(Collected data)
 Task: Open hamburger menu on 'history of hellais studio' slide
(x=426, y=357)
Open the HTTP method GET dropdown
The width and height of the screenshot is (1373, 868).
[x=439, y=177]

#### WHAT TO WORK ON
Reproduce every record above, word for word.

#### RESULT
 Task: Open hamburger menu on 'history of hellais studio' slide
(x=426, y=357)
Open the HTTP method GET dropdown
The width and height of the screenshot is (1373, 868).
[x=439, y=177]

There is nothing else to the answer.